Spis treści
Zawsze warto szukać pozytywów, nawet jeśli wydaje nam się, że nie sposób ich znaleźć. Rok 2020 bardzo utrudnił nam codzienne funkcjonowanie, do którego jesteśmy przyzwyczajeni: kontakty z najbliższymi, dostęp do lekarzy, uprawianie sportu, podróżowanie a nawet pracę… Okazuje się jednak, że większość z nas całkiem nieźle potrafi zaadaptować się do sytuacji i przestawić na nowy tryb działania. Bardzo ułatwiają nam to nowe technologie, ale także umiejętność odraczania gratyfikacji, czyli odkładania nagrody na później (np. „w tym roku nie pojadę na wakacje, ale dzięki temu oszczędzę i w przyszłym roku zafunduję sobie dwa razy dłuższy wypoczynek”).
Subiektywnie każdy z nas może wskazać pozytywne zdarzenia z minionego roku. Małe przyjemności zdarzały się przecież nam wszystkim. Dla niektórych był to nawet przełomowy rok, bo przecież świat nie stanął w miejscu i wciąż rodziły się dzieci, organizowane były śluby, nawiązywało się nowe przyjaźnie, rozwijało się zawodowo i realizowało pasje. Ale czy można wskazać obiektywne dla naszego kraju lub całego świata pozytywy? Czy zdarzyło się coś niezwykłego, co zapamiętamy jako społeczeństwo?
Oto kilka przykładów, które udowadniają, że rok 2020 dostarczył nam również tych dobrych chwil.
# Solidarność i jedność
Oto piękny przykład na to, że potrafimy jednoczyć się w wyniku nieprzyjemnych zdarzeń i pomagać sobie nawzajem. Epidemia wymagała od nas sporo wyrzeczeń, ale także otwarcia się na drugiego człowieka. I zdaliśmy ten test na szóstkę. Jak grzyby po deszczu zaczęły powstawać grupy pomocy dla osób dotkniętych kwarantanną, nie mogących wyjść z domu.
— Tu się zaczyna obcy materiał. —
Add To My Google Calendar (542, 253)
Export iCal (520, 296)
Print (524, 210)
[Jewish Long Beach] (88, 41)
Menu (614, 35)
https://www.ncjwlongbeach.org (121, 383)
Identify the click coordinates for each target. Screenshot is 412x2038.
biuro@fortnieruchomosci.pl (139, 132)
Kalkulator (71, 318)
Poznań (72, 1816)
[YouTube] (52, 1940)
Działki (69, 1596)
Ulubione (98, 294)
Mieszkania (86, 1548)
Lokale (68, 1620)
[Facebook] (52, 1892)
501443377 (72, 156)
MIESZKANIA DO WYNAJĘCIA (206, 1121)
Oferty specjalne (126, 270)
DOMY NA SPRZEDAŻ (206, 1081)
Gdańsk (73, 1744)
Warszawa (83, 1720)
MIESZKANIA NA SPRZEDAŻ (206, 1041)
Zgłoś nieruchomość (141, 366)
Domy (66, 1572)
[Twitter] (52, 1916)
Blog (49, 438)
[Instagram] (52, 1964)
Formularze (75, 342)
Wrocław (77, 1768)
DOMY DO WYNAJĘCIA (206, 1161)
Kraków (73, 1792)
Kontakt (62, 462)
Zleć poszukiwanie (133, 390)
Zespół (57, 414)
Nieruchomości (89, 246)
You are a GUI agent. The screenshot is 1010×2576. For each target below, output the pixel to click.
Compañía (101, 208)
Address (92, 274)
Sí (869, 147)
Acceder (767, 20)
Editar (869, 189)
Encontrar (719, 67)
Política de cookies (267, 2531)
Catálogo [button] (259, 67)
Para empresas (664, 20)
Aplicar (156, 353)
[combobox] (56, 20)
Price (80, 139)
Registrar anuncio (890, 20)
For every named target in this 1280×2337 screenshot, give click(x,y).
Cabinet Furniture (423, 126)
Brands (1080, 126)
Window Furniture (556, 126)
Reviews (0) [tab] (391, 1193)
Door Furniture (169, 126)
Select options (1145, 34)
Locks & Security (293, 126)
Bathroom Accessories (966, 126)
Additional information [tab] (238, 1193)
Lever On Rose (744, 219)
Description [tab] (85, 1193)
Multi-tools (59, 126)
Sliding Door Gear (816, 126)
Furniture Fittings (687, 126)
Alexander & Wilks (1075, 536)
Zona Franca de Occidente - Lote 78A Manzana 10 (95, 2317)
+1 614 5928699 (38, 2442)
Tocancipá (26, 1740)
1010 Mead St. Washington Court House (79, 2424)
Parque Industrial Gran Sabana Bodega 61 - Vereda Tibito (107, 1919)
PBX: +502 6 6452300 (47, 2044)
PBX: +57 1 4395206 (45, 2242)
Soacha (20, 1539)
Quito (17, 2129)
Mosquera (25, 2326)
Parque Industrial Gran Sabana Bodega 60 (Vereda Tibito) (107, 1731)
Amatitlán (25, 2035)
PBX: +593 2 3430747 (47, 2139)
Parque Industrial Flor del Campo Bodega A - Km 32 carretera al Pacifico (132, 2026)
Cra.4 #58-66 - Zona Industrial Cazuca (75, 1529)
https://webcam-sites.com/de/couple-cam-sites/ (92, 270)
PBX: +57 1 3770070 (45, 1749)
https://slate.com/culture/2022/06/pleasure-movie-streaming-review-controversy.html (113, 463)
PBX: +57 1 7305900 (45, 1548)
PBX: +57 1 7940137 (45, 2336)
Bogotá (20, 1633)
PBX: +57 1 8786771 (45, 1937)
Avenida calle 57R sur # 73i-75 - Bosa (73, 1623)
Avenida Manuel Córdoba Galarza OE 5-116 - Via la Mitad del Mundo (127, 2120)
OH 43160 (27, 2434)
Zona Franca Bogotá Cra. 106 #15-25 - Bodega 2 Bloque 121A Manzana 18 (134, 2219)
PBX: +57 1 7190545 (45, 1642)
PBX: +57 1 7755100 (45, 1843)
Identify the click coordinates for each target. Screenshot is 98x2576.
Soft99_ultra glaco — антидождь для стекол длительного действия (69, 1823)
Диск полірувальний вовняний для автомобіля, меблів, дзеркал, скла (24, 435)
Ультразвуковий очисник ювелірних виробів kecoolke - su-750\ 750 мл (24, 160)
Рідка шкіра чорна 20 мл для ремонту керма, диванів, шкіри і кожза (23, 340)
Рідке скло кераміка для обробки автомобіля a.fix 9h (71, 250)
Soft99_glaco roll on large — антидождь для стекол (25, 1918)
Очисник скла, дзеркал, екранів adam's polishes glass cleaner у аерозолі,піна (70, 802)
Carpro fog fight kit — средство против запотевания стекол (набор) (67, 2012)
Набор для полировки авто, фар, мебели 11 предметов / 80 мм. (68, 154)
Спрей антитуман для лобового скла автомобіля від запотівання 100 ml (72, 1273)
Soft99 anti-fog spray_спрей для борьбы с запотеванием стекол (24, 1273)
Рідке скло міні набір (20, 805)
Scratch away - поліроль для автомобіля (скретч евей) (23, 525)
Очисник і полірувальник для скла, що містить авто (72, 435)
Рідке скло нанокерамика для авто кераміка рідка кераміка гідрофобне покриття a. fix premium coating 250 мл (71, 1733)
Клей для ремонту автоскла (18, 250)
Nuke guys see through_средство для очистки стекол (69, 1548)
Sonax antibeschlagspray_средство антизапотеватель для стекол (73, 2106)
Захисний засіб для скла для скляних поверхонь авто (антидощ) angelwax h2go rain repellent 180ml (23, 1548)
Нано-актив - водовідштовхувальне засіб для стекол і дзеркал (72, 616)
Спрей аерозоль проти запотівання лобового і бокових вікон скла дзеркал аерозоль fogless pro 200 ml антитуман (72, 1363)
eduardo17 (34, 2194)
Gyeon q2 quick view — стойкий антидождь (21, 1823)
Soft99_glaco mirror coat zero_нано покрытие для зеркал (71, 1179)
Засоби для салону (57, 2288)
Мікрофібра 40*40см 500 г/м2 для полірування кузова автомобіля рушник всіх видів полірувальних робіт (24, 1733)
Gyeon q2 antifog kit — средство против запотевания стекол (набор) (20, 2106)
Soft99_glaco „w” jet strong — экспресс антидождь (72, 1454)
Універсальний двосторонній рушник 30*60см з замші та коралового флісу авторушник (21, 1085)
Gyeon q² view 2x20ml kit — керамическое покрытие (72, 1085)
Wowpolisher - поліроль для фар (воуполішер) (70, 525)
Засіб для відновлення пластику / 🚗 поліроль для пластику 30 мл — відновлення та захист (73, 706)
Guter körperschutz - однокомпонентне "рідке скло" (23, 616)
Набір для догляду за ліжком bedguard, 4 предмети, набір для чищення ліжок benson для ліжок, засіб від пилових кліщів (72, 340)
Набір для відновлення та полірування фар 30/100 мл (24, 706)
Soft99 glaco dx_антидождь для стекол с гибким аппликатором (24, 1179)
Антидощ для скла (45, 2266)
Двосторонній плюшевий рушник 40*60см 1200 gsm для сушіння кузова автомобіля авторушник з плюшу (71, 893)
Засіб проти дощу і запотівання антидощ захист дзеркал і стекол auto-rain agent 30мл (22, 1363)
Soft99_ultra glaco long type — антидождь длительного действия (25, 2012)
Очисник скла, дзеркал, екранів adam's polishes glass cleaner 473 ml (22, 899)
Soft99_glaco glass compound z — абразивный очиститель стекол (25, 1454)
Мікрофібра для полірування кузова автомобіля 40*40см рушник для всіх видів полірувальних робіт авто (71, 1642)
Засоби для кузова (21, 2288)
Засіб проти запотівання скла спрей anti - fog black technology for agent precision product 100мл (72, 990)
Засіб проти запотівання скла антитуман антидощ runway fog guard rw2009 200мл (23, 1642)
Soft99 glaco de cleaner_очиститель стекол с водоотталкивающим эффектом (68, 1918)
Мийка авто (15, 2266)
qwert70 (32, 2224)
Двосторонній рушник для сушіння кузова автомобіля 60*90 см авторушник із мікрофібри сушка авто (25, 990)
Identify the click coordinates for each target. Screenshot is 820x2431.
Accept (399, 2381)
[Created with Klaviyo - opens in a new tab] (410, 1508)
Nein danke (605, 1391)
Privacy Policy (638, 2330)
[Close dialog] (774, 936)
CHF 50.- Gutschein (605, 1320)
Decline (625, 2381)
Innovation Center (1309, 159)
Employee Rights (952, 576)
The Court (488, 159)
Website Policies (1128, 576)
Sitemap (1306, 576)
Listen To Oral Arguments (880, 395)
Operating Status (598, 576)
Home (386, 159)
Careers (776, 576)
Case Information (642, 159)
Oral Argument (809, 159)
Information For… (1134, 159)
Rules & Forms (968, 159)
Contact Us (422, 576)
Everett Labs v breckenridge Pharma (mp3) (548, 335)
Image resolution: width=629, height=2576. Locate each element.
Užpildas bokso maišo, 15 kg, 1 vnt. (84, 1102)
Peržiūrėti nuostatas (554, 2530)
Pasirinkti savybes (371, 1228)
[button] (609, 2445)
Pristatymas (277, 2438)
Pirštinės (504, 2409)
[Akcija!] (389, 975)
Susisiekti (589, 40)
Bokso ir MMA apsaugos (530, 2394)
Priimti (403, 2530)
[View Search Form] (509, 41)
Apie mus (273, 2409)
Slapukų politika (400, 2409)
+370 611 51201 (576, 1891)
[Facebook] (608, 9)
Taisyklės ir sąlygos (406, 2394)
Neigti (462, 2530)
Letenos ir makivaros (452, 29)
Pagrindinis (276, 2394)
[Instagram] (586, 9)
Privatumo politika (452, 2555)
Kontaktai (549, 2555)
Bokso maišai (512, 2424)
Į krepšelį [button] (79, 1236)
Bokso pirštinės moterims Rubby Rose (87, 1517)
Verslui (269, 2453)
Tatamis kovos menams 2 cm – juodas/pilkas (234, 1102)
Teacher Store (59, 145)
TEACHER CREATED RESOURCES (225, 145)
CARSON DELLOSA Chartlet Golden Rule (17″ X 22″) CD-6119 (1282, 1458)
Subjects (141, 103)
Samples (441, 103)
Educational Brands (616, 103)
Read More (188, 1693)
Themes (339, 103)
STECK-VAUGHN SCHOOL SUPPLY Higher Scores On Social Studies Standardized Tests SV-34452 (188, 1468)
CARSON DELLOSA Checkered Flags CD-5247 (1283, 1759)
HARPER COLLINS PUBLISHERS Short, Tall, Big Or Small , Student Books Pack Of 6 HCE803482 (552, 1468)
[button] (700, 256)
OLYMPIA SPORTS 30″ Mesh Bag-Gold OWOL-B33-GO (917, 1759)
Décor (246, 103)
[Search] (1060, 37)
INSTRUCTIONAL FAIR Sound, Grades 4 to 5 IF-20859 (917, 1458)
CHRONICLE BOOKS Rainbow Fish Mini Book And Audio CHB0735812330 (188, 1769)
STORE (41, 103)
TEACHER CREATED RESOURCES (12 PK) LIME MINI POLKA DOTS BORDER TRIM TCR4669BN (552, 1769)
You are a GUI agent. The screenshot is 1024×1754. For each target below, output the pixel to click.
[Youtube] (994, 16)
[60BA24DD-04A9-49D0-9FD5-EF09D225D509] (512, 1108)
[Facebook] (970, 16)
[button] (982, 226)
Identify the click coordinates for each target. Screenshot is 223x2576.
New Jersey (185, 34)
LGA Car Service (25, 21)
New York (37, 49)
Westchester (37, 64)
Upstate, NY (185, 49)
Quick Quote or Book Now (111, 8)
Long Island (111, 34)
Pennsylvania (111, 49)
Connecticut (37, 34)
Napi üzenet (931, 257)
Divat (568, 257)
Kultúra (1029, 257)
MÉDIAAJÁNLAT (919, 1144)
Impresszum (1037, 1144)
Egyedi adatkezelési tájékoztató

Pomoc w zakupach, udostępnianie lokali i mieszkań, wyprowadzanie psów… Przekonaliśmy się, że możemy liczyć na siebie nawzajem: nie tylko na bliskich, ale także na kompletnie obce nam osoby.
Nie tylko ludzie wymagali pomocy, ale także firmy i przedsiębiorstwa, które nagle (w wyniku lockdownu) zostały bez dochodu. Dostały one ogromne wsparcie od osób, które wpłacały pieniądze na organizowane zrzutki (np. na schroniska górskie), zamawiały posiłki z dostawą (z barów i restauracji) czy kupowały vouchery do wykorzystania w przyszłości (np. do salonu masażu).
Koniecznie musimy też wspomnieć o pomocy dla personelu medycznego. Lekarze, pielęgniarki, pracownicy szpitali i ratownicy mają pełne ręce roboty i pracują ponad swoje siły, troszcząc się o zdrowie i życie pacjentów. Społeczeństwo wyszło z inicjatywą pomocy: szycie maseczek, zrzutki na podstawowe materiały ochronne, których wciąż brakowało (odzież, rękawiczki, płyny do dezynfekcji), produkcja przyłbic, dostarczanie posiłków itp. To była naprawdę szybka i skuteczna mobilizacja, z której możemy być dumni.
Te przykłady pokazują, że pomimo wielu różnic, w obliczu nieszczęścia potrafimy się zjednoczyć i wykazać wyjątkową empatią.
# Turystyka regionalna
Na początku czerwca, kiedy sytuacja po pierwszej fali koronawirusa się uspokoiła, mogliśmy znowu korzystać z większości swobód. Jako, że nastał okres wakacyjny, to spragnieni podróży ruszyliśmy… w Polskę. Turystyka wewnątrzkrajowa wydawała się bezpieczniejsza niż zagraniczne wyjazdy. Dzięki temu byliśmy świadkami prawdziwego oblężenia większości regionów a branża mogła nadrobić stracony sezon wiosenny.